Goal: Reproduce the lines below word for word, leaving out the pictures.

Data extract:
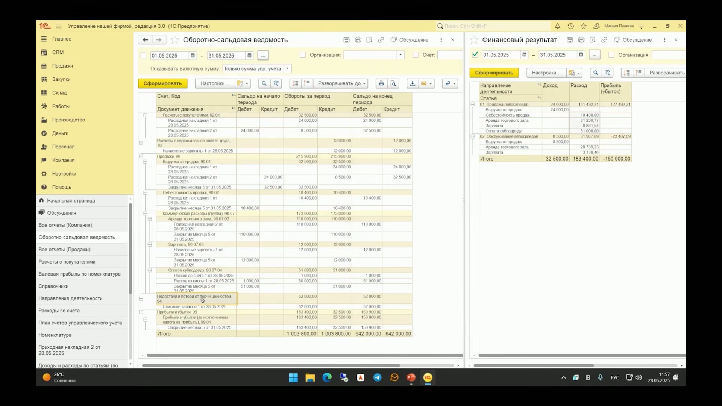The height and width of the screenshot is (406, 722).
Task: Click save-to-file download icon in toolbar
Action: pos(413,83)
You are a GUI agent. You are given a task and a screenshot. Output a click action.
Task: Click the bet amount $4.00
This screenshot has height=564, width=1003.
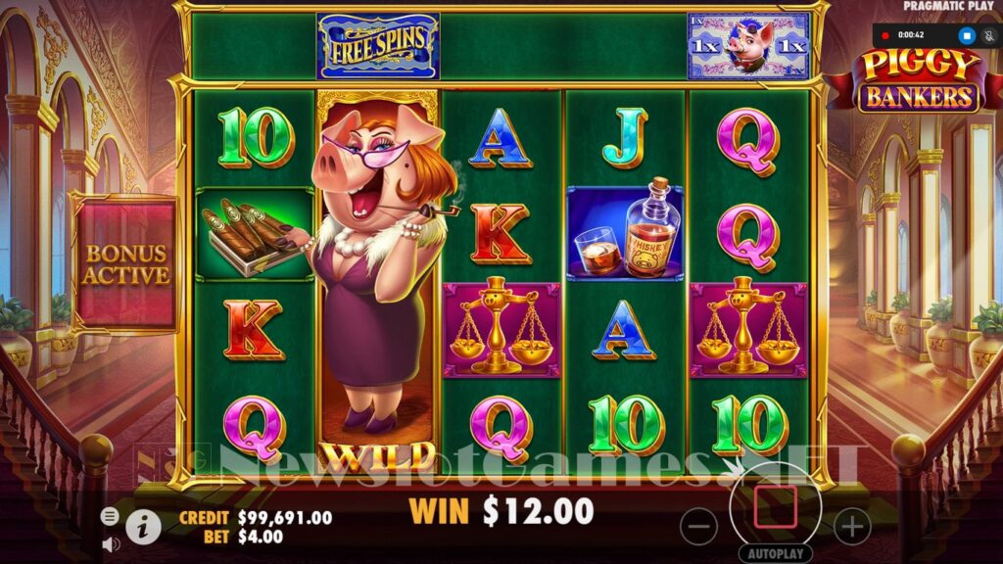pyautogui.click(x=261, y=537)
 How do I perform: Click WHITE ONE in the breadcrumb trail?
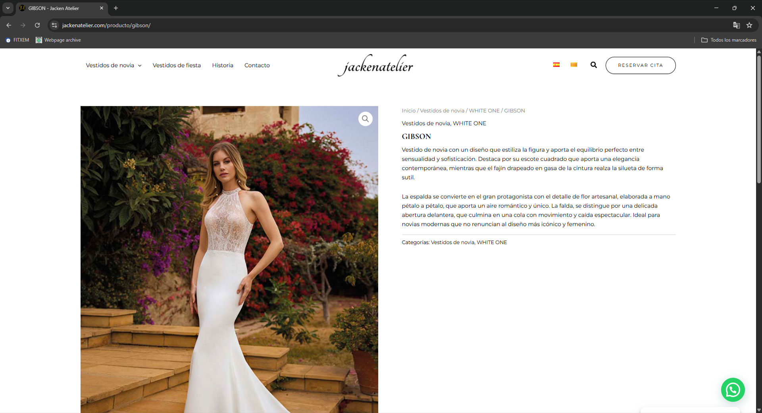pos(484,111)
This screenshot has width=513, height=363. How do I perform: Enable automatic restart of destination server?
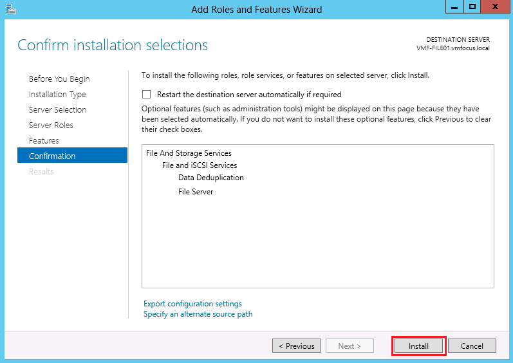[147, 94]
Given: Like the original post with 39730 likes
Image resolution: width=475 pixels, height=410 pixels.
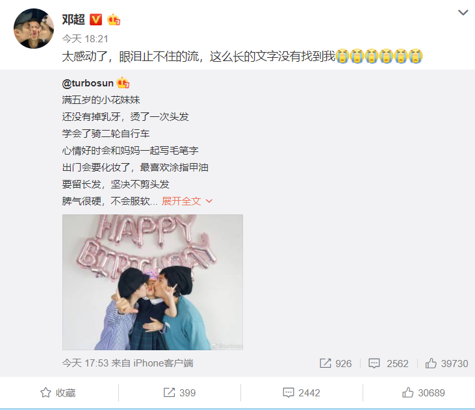Looking at the screenshot, I should 446,363.
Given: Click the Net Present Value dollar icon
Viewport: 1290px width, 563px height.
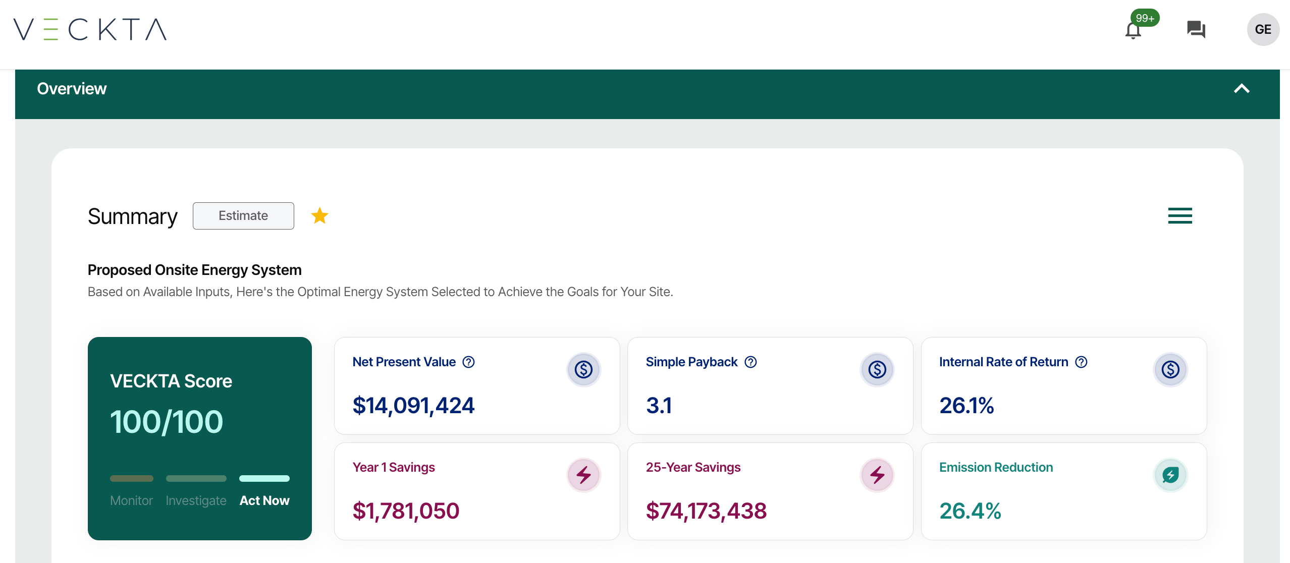Looking at the screenshot, I should click(583, 370).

Correct answer:
The height and width of the screenshot is (406, 722).
Task: Click save-to-file download icon in toolbar
Action: pos(413,83)
You are a GUI agent. You are given a task and a screenshot. Output a click action.
Task: Click the bet amount $4.00
This screenshot has height=564, width=1003.
pyautogui.click(x=261, y=537)
 How do I perform: Click WHITE ONE in the breadcrumb trail?
pos(484,111)
This screenshot has width=513, height=363. How do I perform: Enable automatic restart of destination server?
[147, 94]
Given: Like the original post with 39730 likes
Image resolution: width=475 pixels, height=410 pixels.
Looking at the screenshot, I should 446,363.
Given: Click the Net Present Value dollar icon
Viewport: 1290px width, 563px height.
Looking at the screenshot, I should click(583, 370).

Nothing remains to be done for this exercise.